_Problem to solve:_ Word for word, retype the lines from the one containing "Click the wrench" to the last line of the data below, both ends included.

==== Data records

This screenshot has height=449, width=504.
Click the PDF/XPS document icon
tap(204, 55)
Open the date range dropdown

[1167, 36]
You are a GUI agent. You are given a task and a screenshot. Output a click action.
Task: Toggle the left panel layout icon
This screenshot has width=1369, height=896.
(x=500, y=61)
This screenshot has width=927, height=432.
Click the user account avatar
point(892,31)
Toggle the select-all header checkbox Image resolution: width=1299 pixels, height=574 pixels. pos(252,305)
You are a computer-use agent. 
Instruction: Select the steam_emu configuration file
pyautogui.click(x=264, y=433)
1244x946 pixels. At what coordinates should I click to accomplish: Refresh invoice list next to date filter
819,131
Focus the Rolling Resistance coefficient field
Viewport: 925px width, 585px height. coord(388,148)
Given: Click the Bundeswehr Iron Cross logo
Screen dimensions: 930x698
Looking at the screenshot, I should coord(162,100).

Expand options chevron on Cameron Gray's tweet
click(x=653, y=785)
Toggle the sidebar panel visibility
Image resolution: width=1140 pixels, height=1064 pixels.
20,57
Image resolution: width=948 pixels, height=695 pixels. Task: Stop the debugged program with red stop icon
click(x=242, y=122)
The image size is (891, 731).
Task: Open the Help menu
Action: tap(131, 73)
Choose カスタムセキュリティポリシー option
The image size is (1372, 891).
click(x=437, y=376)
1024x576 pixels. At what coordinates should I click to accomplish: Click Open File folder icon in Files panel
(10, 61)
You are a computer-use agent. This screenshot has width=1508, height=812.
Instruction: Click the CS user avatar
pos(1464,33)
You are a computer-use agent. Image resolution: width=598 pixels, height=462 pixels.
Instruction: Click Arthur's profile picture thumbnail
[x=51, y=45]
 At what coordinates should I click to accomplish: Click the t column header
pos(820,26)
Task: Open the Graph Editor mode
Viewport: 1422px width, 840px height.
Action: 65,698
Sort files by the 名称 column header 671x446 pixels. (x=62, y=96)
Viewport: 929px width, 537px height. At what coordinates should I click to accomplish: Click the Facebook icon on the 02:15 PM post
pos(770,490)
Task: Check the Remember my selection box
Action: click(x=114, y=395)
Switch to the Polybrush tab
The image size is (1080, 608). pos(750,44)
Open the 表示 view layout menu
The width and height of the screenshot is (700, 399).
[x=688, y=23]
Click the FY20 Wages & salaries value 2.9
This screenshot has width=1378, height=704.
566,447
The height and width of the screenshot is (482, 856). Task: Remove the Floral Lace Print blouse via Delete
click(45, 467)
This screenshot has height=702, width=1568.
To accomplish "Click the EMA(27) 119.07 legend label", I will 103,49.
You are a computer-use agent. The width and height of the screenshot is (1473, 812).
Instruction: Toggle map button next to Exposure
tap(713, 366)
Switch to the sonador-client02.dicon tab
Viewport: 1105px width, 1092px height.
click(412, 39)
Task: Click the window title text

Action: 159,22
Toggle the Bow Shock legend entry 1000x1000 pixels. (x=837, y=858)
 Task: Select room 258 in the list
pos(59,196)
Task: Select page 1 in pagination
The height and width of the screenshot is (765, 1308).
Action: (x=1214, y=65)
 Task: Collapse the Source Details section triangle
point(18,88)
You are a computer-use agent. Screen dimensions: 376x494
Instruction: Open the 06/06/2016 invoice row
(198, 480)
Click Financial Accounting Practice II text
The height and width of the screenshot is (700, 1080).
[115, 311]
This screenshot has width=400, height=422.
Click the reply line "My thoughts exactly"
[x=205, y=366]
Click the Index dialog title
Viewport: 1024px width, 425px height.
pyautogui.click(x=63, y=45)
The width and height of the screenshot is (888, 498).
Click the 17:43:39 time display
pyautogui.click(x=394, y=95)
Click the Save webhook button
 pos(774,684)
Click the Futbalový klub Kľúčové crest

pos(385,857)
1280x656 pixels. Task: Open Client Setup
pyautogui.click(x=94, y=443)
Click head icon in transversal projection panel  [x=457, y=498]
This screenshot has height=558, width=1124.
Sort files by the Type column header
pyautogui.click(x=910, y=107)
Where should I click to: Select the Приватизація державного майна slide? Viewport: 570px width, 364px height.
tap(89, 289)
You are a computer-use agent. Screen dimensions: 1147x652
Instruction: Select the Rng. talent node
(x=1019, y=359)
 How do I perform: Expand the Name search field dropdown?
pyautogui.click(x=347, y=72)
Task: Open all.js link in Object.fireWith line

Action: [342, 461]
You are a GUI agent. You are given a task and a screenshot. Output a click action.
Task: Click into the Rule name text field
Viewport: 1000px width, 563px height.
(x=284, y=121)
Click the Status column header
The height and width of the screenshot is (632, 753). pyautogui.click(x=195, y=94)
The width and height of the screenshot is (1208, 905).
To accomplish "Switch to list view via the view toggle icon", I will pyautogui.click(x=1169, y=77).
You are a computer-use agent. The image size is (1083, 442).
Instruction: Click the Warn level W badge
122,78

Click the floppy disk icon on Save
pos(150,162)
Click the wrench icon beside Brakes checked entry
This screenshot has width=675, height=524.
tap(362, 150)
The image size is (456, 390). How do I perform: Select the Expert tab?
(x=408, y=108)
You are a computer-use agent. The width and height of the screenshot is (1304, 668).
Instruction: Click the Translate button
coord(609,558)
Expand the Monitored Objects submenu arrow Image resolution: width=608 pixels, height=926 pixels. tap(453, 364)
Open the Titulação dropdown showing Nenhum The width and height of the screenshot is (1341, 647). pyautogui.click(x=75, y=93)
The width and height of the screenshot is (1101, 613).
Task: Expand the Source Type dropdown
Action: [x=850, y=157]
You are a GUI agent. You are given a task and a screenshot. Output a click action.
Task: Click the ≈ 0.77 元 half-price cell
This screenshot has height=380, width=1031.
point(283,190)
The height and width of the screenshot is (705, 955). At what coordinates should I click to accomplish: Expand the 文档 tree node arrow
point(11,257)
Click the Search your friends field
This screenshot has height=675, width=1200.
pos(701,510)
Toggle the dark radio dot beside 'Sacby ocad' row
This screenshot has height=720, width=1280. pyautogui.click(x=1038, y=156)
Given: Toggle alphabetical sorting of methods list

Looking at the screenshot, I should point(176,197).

========

_Solved exercise:_
Click the wrench icon beside Brakes checked entry
This screenshot has width=675, height=524.
tap(362, 150)
The image size is (456, 390). How do I perform: Select the Expert tab?
(x=408, y=108)
You are a computer-use agent. The width and height of the screenshot is (1304, 668).
Instruction: Click the Translate button
coord(609,558)
Expand the Monitored Objects submenu arrow Image resolution: width=608 pixels, height=926 pixels. tap(453, 364)
Open the Titulação dropdown showing Nenhum The width and height of the screenshot is (1341, 647). pyautogui.click(x=75, y=93)
The width and height of the screenshot is (1101, 613).
Task: Expand the Source Type dropdown
Action: [x=850, y=157]
You are a GUI agent. You are given a task and a screenshot. Output a click action.
Task: Click the ≈ 0.77 元 half-price cell
This screenshot has height=380, width=1031.
point(283,190)
The height and width of the screenshot is (705, 955). At what coordinates should I click to accomplish: Expand the 文档 tree node arrow
point(11,257)
Click the Search your friends field
This screenshot has height=675, width=1200.
pos(701,510)
Toggle the dark radio dot beside 'Sacby ocad' row
This screenshot has height=720, width=1280. pyautogui.click(x=1038, y=156)
Given: Toggle alphabetical sorting of methods list

Looking at the screenshot, I should point(176,197).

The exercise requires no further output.